Which economic policies does solid economic reasoning lead us to support? Hillary’s, or Sanders’?
If you persist in slamming Sanders’ economic policies given such a logical antinomy, I would suggest that you are indeed a shill for the top 1%.
Very good point on the international macro types. But my guess is that it was do to their experience with the effects of the observed foreign crises, esp. in Asia, than due to any modern model-based explanation. Your point is also an implicit acknowledgement that the mainstream closed-economy macro types had it very very wrong. I mean really, none of those models implicit in Romer-Bernstein even had a developed financial sector. How do you deal with a financial crisis when your models don’t even have a financial sector?

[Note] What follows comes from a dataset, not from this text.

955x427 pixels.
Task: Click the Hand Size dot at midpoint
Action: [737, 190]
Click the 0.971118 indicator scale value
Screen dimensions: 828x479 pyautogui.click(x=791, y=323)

So I guess we’re all Ptolomists (archaic, by the way, as it was used as least as early as the 1700s). My question is if you know you’re a Ptolomist waiting for Copernicus, i.e. you know you are wrong, maybe show a little more sympathy to Friedman or, alternatively, take a much harder look at Romer-Bernstein. They vastly underestimated the effects of the crisis, used models that incorrectly assumed trend reversion, and had little or no clue of the transmission mechanism from the financial sector to the real economy. The last eight years of macro have been attempts to deal with these deficiencies. So turning on Friedman — the original CEA letter didn’t even have a model-based criticism — was a cheap shot.
It’s not fair to criticize Sanders for an independent analysis. If you’re upset that Sanders hasn’t run his proposals through an economic model, you should also criticize all the other candidates for failing to do this (Jeb! pulled 4% out of his ass because “It’s a nice round number. It’s double the growth that we are growing at.” It’s not based on any model.)
JT: Agreed — that they should state what their plans would do, not that it’s unfair to criticize Sanders. Here is my take on JEB!’s plan.
PeakTrader, I haven’t read Ohsfeldt and Schneider. According to Noah Smith, they find minor differences in life expectancies between the US and other rich countries. So we pay a lot more and get slightly better outcomes (this may simply be a correlation). Another point Smith makes is that O&S’s data is really old (80-99). Newer data shows much less difference in cancer survival rates (and the US is below average for cervical cancer).